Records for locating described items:

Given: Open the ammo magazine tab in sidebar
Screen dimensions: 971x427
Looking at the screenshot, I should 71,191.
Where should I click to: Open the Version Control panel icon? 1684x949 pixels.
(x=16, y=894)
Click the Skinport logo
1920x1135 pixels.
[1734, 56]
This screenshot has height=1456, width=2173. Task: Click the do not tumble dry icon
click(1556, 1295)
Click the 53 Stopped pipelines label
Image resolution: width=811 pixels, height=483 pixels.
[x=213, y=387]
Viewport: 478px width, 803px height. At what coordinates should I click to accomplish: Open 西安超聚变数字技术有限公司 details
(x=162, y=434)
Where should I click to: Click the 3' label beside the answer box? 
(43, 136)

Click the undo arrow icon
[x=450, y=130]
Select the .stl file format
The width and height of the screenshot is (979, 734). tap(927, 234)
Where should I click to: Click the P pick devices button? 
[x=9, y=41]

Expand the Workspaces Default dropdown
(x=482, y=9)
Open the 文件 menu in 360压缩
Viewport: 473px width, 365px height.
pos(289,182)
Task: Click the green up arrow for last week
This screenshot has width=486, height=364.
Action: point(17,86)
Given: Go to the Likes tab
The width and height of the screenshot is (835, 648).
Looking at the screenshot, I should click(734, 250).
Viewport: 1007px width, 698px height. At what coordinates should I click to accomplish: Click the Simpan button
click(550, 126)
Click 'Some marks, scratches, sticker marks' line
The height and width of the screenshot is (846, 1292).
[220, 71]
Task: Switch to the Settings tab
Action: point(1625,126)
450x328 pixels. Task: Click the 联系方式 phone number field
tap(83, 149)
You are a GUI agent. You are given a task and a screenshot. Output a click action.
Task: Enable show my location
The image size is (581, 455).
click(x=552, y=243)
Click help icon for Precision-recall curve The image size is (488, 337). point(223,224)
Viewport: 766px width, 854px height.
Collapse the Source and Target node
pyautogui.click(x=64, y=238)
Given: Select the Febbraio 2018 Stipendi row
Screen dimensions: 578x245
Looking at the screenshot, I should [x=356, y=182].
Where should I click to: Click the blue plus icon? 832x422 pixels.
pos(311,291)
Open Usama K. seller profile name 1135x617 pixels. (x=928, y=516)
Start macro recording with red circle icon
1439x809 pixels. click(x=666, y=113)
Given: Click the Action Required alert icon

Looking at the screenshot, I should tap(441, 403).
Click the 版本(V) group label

**YOUR GOAL**: Edit the records from the line containing "Given: Go to the Likes tab" through the end, inclusive, swapping "Viewport" for "Window" and leaving everything else as is.

**RESULT**:
Given: Go to the Likes tab
The width and height of the screenshot is (835, 648).
Looking at the screenshot, I should click(734, 250).
Window: 1007px width, 698px height. At what coordinates should I click to accomplish: Click the Simpan button
click(550, 126)
Click 'Some marks, scratches, sticker marks' line
The height and width of the screenshot is (846, 1292).
[220, 71]
Task: Switch to the Settings tab
Action: point(1625,126)
450x328 pixels. Task: Click the 联系方式 phone number field
tap(83, 149)
You are a GUI agent. You are given a task and a screenshot. Output a click action.
Task: Enable show my location
The image size is (581, 455).
click(x=552, y=243)
Click help icon for Precision-recall curve The image size is (488, 337). point(223,224)
Window: 766px width, 854px height.
Collapse the Source and Target node
pyautogui.click(x=64, y=238)
Given: Select the Febbraio 2018 Stipendi row
Screen dimensions: 578x245
Looking at the screenshot, I should [x=356, y=182].
Where should I click to: Click the blue plus icon? 832x422 pixels.
pos(311,291)
Open Usama K. seller profile name 1135x617 pixels. (x=928, y=516)
Start macro recording with red circle icon
1439x809 pixels. click(x=666, y=113)
Given: Click the Action Required alert icon

Looking at the screenshot, I should tap(441, 403).
Click the 版本(V) group label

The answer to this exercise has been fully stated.